Jouant habilement avec le carcan apparent de la forme poétique classique, un chant rageur et lucide d'émancipation, de liberté et d'amour. Une fusion rare et sauvagement musicale de l'intime et du politique.
Sur le blog Charybde 27 : https://charybde2.wordpress.com/2021/04/19/note-de-lecture-deux-saisons-en-enfer-ketty-steward/
Il n'est pas du tout évident, en 2020, malgré de salutaires rappels périodiques tels celui, pétri de culture souriante et de curiosité jamais rassasiée, formulé par le grand
Jacques Réda de «
Quel avenir pour la cavalerie ? », ou celui, ironique et talentueux, du
Hans Limon de «
Poéticide », d'accepter de confier à la poésie de forme classique, avec rimes, quatrains et variations techniques autour de ce noyau connu, le ressenti d'un parcours tendre et combattant, le récit d'une deuxième vie avec ses anicroches et ses chocs, ou l'espoir jamais abandonné d'une plénitude simple et efficace, pour mieux bondir vers d'autres cibles, justement. C'est le beau pari qu'a tenté
Ketty Steward, en toute conscience, avec ces « Deux Saisons en Enfer », publiées en octobre 2020 aux Éditions du Net.
Quelle forme plus adaptée, précisément, pour signifier, par la voix de la narratrice (car c'est bien d'un récit qu'il s'agit ici, malgré certaines apparences, et le cadencement des titres est aussi là pour nous le rappeler) de ces moments choisis, qu'il y a ici un enjeu vital de jeu et d'échappée avec les carcans, ceux, évidents pourrait-on dire, d'une jeunesse gravement maltraitée (qui étaient aussi les enjeux du magnifique «
Noir sur blanc » de l'autrice en 2012), et ceux beaucoup plus insidieux (la deuxième saison en enfer, justement, occupe presque un demi-terrain de plus au sein de l'ouvrage) d'un conformisme social, politique et intime qui peut s'affirmer jusque dans les environnements se recommandant d'abord les plus libérateurs, en bonne ou en mauvaise conscience.

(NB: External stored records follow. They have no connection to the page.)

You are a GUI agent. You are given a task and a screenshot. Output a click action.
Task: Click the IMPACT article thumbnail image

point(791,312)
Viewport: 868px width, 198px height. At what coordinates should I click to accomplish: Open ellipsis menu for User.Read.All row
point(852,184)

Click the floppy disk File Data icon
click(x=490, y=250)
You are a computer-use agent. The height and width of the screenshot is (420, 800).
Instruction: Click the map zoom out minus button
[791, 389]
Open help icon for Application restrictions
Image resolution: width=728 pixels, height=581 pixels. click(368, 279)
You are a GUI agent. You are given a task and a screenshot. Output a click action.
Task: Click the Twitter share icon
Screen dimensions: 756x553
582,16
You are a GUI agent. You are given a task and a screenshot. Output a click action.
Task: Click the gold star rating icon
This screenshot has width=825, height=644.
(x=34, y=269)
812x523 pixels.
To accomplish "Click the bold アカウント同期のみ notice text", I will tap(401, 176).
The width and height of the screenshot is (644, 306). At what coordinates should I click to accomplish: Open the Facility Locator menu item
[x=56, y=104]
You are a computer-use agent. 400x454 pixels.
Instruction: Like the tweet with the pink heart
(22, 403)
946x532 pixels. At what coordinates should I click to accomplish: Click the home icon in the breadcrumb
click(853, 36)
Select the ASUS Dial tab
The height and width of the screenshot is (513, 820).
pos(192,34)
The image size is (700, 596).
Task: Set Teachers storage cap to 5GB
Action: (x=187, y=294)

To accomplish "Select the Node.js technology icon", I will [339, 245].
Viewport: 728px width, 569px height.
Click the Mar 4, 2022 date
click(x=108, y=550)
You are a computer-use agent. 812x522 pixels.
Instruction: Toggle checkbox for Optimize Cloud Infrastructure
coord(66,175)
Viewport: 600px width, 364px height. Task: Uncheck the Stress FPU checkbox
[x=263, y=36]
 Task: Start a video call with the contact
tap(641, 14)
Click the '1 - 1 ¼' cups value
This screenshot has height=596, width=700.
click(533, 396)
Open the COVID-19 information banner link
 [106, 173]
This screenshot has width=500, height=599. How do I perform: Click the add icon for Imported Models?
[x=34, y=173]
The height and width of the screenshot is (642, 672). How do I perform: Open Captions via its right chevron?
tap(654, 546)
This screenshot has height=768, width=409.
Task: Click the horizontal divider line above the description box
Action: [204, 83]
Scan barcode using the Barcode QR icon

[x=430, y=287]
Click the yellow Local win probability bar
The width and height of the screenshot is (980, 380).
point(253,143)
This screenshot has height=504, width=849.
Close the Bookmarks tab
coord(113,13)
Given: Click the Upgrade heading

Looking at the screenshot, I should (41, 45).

Comme le rappelle avec une tendresse incisive
Mélanie Fazi dans ses deux essais intimes «
Nous qui n'existons pas » et «
L'année suspendue », la pression à la conformité (on pensera aussi sans doute à l'excellent «
Liquide » de
Philippe Annocque) est une machine de guerre beaucoup plus insidieuse qu'on ne l'imagine souvent, et les meilleures âmes amicales (sans parler de celles beaucoup moins bien intentionnées) s'y laissent sans cesse piéger sans même s'en rendre compte. Il ne s'agit donc pas simplement ici, pour l'héroïne souterraine de
Ketty Steward de choisir entre « Vivre ou mal partir » pour pouvoir tenter de se consacrer à l'amour, « Symphonie en quatre mouvements ». le désir, la passion, les ruptures et les regrets ne se limitent pas à une histoire plus ou moins personnelle, mais sont bien les étapes de la rude revendication d'un espace propre, qui ne serait pas seulement laissé à la différence, mais dans lequel celle-ci pourrait se montrer nue et se vivre sans crainte, avec fougue combattante, qu'elle ait été au départ invisible ou masquée par une différence plus visible : ne jamais se résigner vraiment, comme le chantait Élisabeth Wiener dans « Vies à vies », quelques années avant son Castafiore Bazooka, à « vivre sa vie sans visage / en changeant de masque avec l'âge ».
Autre forme de «
Confessions d'une séancière », où il s'agirait bien cette fois d'échapper aux ramifications intimes délétères de la sorcellerie capitaliste, « Deux saisons en enfer », sous le patronage subtilement ambigu d'un certain homme aux semelles de vent, s'offre bien en antidote à la mascarade sociale et à ses si nécessaires écrans de fumée, et en véritable manifeste discret contre l'hypocrisie socio-politique et les fausses compassions qui contaminent nos vies. Un chant d'émancipation comme il s'en écrit bien peu.